MUMBAI: A revamped India-UAE bilateral investment treaty (BIT), which came into force on August 31, makes conditions for enhanced investment flows from the West Asian kingdom, analysts said. It breaks the template of text of the model treaty by offering protection to portfolio investments, and lets investors seek international arbitration after three years instead of five.
The treaty was signed on February 13 this year replacing the earlier Bilateral Investment Promotion and Protection Agreement (BIPPA) between India and UAE signed in December 2013 and expired on September 12, 2024.
“This (treaty) will give a boost to the greater degree of investments that India seeks to receive from the UAE. We discussed several emerging sectors like data centres and artificial intelligence,” commerce and industry minister Piyush Goyal said after the 12th meeting of India UAE High-level Task Force in Investments here on Monday.
Co-investing in renewable energy and transmission infrastructure for solar and wind power in India as well as significant ramp-up of UAE investments both in strategic sectors and core infrastructure opportunities are also envisaged under the new BIT.
The Model Text of the Indian Bilateral Investment Treaty was formulated in 2016 in response to several cases filed against India by investors like Vodafone and Cairn. As a result of the growing surge of BIT claims, India unilaterally terminated 68 of the 74 treaties it had signed till 2015 and sought renegotiations on the basis of the revised text. Only seven countries have signed BITs with India under the new model.
India’s generic text of model bilateral investment treaty has laid down that international arbitration by investors will only be resorted to after making attempts to sort them through India’s legal system for at least five years.
The India-UAE new investment treaty reduces this time period to three years. The UAE treaty also includes portfolio investments which can seek protection under the BIT. Portfolio investments include shares, stocks, units in trusts and other forms of equity participation. It also includes loans, bonds, debentures and other debt instruments. Debt securities and loans to the government or government-owned enterprises are out of the definition of investments for the purposes of the treaty.
The model text clearly mentions that portfolio investments by enterprises or in other enterprises and government securities will not be covered in the future bilateral investment treaties that India will sign.
The flexibility shown in the investment treaty opens up the door for signing similar agreements with other countries like the UK and European Union with whom talks are in advanced stages. Australia, Switzerland, Oman, Israel, Qatar, Tajikistan, Russia, Saudi Arabia, Mexico, Hong Kong, Mauritius are among a few other countries with whom talks for an investment treaty are in progress.
“India-UAE signals a shift towards a more open investment environment at the cost of regulatory sovereignty. While it may attract more UAE investment, it also raises the risk of higher arbitration claims against India. India would soon be approached by other countries to do sign BITs on similar liberal terms,” co-founder of Global Trade Research Initiarive Ajay Srivastava said.

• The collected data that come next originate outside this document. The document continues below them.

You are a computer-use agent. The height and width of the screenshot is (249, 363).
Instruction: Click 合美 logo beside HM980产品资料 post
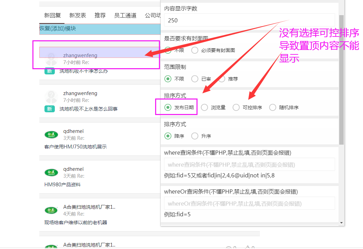click(51, 172)
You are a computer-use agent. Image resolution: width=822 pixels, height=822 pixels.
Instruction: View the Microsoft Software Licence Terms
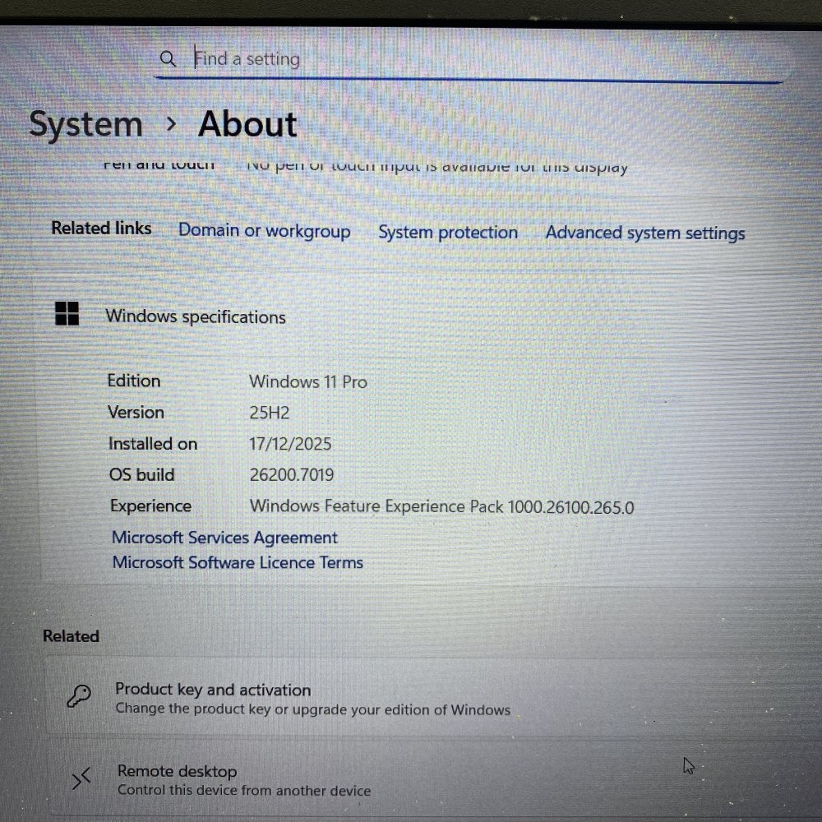click(x=237, y=562)
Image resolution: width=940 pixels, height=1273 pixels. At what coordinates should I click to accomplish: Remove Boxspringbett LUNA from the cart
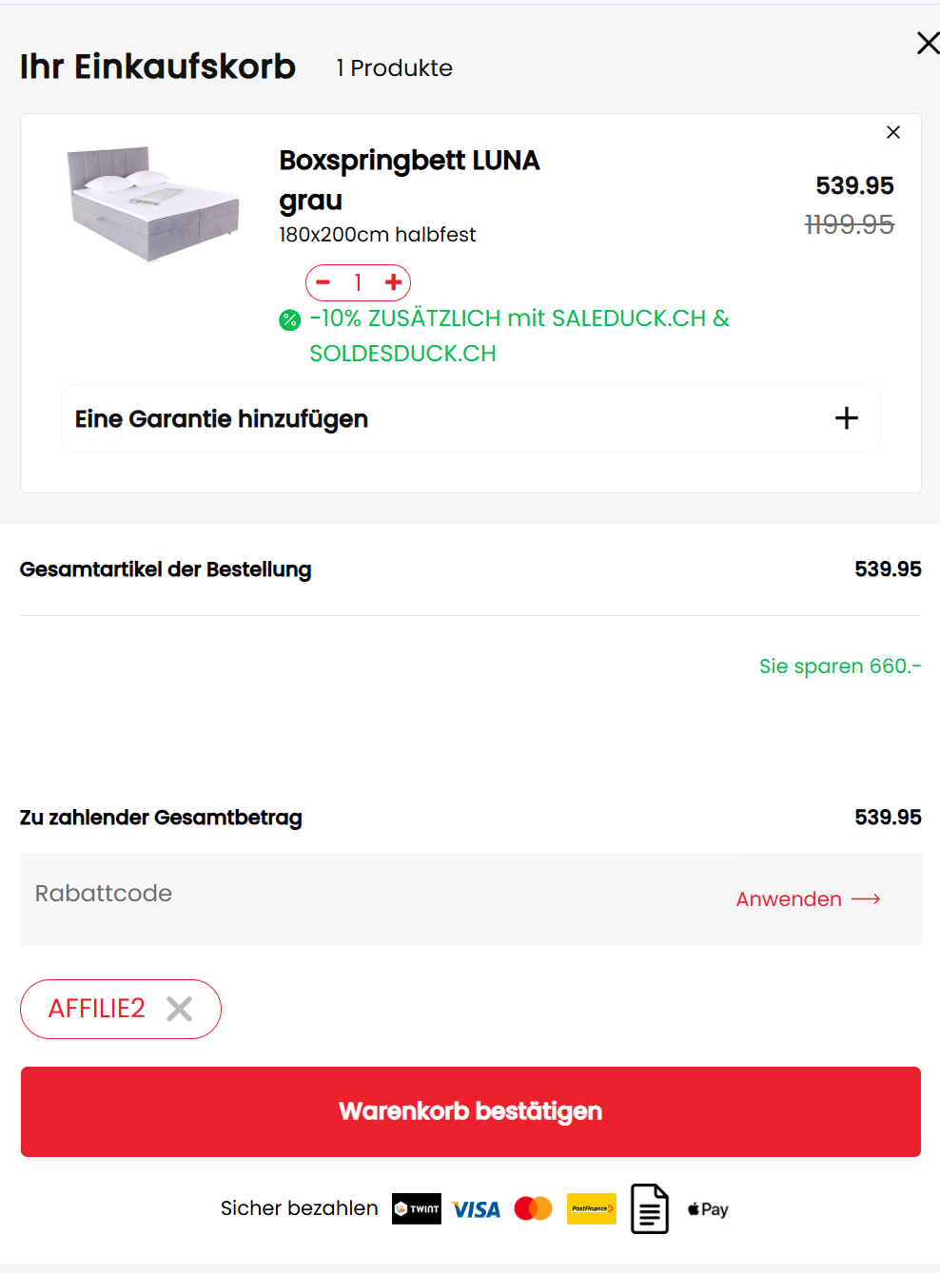(x=892, y=132)
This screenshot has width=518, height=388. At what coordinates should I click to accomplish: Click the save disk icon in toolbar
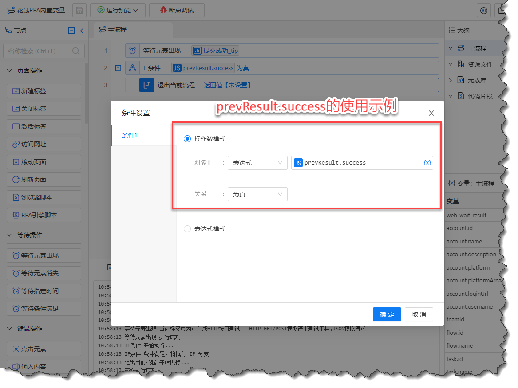tap(79, 10)
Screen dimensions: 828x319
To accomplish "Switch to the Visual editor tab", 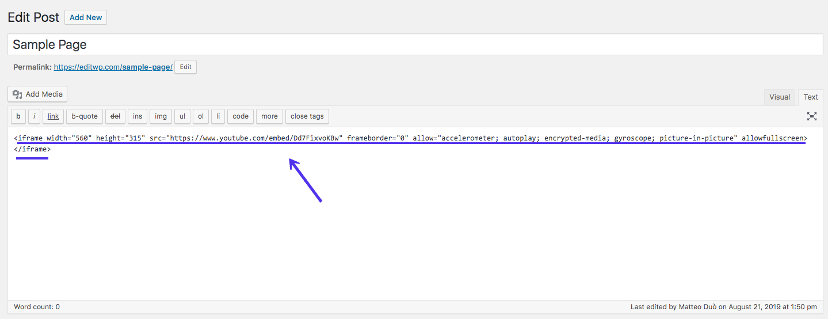I will (779, 97).
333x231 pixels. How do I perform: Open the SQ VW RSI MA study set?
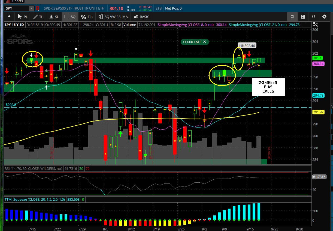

The treaty, however, investors cannot claim damages for loss on their investments because of change in taxation policies of enforcement of taxation demand. It also preserves the right of the parties to the agreement to grant compulsory licences on intellectual property in line with the World Trade Organisation (WTO) agreements. Claim of losses due to government procurement and subsidies and grants are also out of the purview of the agreement.